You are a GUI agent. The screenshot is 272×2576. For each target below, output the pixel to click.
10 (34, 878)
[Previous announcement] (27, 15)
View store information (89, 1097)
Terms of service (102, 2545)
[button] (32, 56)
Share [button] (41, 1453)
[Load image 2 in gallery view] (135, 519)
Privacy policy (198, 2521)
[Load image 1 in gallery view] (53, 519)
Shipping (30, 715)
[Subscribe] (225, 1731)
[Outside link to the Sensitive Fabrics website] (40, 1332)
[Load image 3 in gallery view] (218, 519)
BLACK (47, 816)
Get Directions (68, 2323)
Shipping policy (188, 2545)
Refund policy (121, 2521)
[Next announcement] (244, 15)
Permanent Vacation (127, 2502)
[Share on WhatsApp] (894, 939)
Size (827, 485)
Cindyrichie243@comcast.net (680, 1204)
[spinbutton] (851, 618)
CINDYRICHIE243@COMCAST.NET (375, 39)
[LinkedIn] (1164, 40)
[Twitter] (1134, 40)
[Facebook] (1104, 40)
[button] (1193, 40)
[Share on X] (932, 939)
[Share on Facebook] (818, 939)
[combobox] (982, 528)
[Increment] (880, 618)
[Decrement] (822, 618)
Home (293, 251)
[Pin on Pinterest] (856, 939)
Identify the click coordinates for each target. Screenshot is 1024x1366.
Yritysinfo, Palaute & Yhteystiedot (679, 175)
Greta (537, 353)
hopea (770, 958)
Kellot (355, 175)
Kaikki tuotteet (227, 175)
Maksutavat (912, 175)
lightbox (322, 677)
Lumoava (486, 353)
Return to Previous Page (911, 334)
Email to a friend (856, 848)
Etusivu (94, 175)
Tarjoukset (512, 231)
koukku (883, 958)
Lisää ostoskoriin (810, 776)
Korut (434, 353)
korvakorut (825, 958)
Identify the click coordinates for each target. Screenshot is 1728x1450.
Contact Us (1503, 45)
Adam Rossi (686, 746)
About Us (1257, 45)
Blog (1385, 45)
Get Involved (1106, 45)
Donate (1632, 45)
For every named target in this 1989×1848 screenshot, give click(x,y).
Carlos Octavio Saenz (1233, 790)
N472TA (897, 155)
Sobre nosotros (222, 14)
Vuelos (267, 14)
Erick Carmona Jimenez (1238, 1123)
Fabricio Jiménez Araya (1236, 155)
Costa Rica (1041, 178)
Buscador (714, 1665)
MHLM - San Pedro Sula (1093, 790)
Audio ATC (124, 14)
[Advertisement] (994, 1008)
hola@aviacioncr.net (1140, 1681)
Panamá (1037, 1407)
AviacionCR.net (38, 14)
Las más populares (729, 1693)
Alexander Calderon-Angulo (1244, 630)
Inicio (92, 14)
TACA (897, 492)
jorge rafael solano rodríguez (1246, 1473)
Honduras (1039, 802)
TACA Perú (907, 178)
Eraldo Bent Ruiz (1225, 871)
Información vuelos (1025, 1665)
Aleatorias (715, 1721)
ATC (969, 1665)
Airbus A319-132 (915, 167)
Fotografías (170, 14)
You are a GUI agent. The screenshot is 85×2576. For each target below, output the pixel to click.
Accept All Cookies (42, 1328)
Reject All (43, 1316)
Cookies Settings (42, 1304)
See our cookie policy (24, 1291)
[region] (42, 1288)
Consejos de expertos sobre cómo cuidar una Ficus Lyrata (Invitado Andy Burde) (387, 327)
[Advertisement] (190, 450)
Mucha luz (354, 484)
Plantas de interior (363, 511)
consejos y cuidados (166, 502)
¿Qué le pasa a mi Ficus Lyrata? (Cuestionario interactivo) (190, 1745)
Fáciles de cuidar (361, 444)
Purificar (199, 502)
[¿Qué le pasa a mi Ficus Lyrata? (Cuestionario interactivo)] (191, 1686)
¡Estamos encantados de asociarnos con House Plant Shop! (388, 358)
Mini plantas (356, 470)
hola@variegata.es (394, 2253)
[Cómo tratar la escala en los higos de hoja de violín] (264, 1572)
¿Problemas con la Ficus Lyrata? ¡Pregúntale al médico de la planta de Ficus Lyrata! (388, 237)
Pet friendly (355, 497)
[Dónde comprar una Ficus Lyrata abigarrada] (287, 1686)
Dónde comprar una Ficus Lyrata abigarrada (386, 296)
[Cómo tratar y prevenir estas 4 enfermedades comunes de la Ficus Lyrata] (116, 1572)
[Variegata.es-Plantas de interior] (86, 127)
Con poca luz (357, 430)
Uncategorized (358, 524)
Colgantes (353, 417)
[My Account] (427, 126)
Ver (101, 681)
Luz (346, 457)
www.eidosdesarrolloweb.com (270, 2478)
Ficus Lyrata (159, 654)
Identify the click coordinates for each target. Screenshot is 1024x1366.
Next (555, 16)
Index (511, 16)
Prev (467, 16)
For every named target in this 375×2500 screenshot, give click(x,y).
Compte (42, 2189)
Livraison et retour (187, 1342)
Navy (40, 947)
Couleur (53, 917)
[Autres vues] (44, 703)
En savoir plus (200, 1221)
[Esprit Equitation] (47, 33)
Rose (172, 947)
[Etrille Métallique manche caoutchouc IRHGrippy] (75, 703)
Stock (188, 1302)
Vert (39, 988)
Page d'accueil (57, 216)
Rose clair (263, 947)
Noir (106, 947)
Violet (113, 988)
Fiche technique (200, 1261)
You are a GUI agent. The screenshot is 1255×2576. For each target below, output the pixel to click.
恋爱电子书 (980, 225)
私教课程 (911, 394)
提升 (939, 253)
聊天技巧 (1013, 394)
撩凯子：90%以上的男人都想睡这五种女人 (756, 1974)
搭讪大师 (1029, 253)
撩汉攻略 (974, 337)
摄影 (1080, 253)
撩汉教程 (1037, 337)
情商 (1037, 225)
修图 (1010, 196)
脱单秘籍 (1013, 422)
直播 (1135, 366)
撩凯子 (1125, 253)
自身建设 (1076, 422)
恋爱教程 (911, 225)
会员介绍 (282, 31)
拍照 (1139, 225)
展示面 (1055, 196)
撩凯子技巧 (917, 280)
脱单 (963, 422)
══════════════════════════════
Goal of the exercise:
Only one part of the material above is to be transcribed, namely the lines starting with the line that has "ATC (969, 1665)" and going on through the line that has "[region] (42, 1288)", exactly as they stand.

Response to the exercise:
ATC (969, 1665)
Airbus A319-132 (915, 167)
Fotografías (170, 14)
You are a GUI agent. The screenshot is 85×2576. For each target below, output the pixel to click.
Accept All Cookies (42, 1328)
Reject All (43, 1316)
Cookies Settings (42, 1304)
See our cookie policy (24, 1291)
[region] (42, 1288)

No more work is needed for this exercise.